For example, if $n=1,k=5$ we can start $$(180747,91542,45848,25388,16912 )$$ and, in one round (five turns,) we get $$(16912,45848,25388,91542,180747).$$ This swaps the ends and rotates the inner $3$.

When $\sigma^2=1$, we have that $\left(2^{nk}I-P_\sigma\right)^{-1}$ is a rational mutiple of $2^{nk}I+P_{\sigma}$. So we can use $$p_i = 2^{nk+(k-i)}+2^{k-\sigma(i)}$$

When $\sigma(i)=k+1-i$, our original question, we get our original result.

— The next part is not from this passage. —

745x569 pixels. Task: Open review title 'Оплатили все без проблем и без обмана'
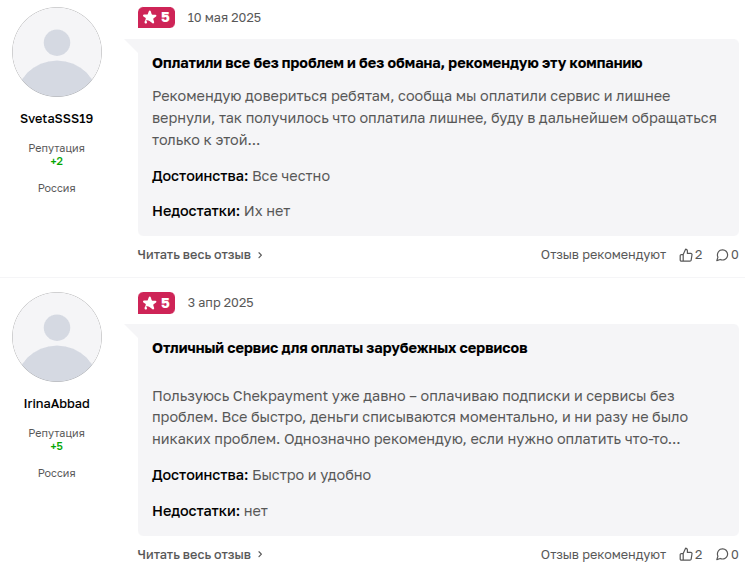point(396,63)
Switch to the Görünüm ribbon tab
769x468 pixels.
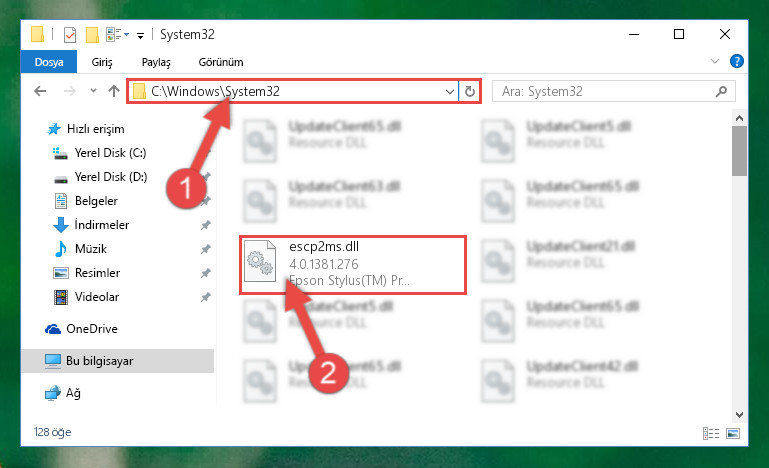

For the more general $\sigma$ with $\sigma^d=1$, we have that:

$$\left(2^{nk}-P_\sigma\right)^{-1} = \alpha\left(\sum_{j=0}^{d-1}2^{nkj}P_{\sigma^{d-1-j}}\right)$$

for some rational $\alpha$.

So we can see that each $$p_i = \sum_{j=0}^{d-1} 2^{nkj+k-\sigma^{-(1+j)}(i)}$$

This means that each $p_i$ is a sum of $d$ distinct powers of $2$, and no power of $2$ contributes to different $p_i$ - that is, they are bitwise disjoint. The powers with exponent $nk\alpha + k-\beta$ with $\alpha=0,\dots,d-1$ and $\beta=1,\dots,k$ goes into $p_{\sigma^{\alpha+1}(\beta)}$.

Answer 2

I got the same results as the OP, but I arrived at them differently. So I go to the point where we got the same equations and then I stop.

For the case $k = 4$.

If your current state is $P$

Then your state after the first player takes his turn is

$S_1 P =\begin{pmatrix} -1 & -1 & -1 & 1\\ 0 & 2 & 0 & 0\\ 0 & 0 & 2 & 0\\ 0 & 0 & 0 & 2\\ \end{pmatrix} P$

Your state after the second player takes his turn is

$S_2 P =\begin{pmatrix} 2 & 0 & 0 & 0\\ -1 & 1 & -1 & -1\\ 0 & 0 & 2 & 0\\ 0 & 0 & 0 & 2\\ \end{pmatrix} P$

Your state after the third player takes his turn is

$S_3 P =\begin{pmatrix} 2 & 0 & 0 & 0\\ 0 & 2 & 0 & 0\\ -1 & -1 & 1 & -1\\ 0 & 0 & 0 & 2\\ \end{pmatrix} P$

And your state after the fourth player takes his turn is

$S_4 P =\begin{pmatrix} 2 & 0 & 0 & 0\\ 0 & 2 & 0 & 0\\ 0 & 0 & 2 & 0\\ -1 & -1 & -1 & 1\\ \end{pmatrix} P$

The state-change matrix after one round would be $M = S_4 \cdot S_3 \cdot S_2 \cdot S_1 \cdot=\begin{pmatrix} 8 & -8 & -8 & -8\\ -4 & 12 & -4 & -4\\ -2 & -2 & 14 & -2\\ -1 & -1 & -1 & 15\\ \end{pmatrix}$

So the state after n rounds would be $M^n \cdot P$, and we need to solve

$M^n \begin{pmatrix}a\\ b\\ c\\ d \end{pmatrix} = \begin{pmatrix}d\\ c\\ b\\ a \end{pmatrix}$

We find

$M \begin{pmatrix}43\\ 22\\ 12\\ 8 \end{pmatrix} = \begin{pmatrix}8\\ 12\\ 22\\ 43 \end{pmatrix}$

$M^2 \begin{pmatrix}683\\ 342\\ 172\\ 88 \end{pmatrix} = \begin{pmatrix}88\\ 172\\ 342\\ 683\end{pmatrix}$

$M^3 \begin{pmatrix} 10923\\ 5462\\ 2732\\ 1368\end{pmatrix} = \begin{pmatrix} 1368\\ 2732\\ 5462\\ 10923\end{pmatrix}$

---

From here on, we count everything starting at $1$. If there is an initial state, it's index is $0$. Lets define

$r_i \in \mathbb R^{k \times k} = $ the matrix that is all zeros except that the ith row is all ones.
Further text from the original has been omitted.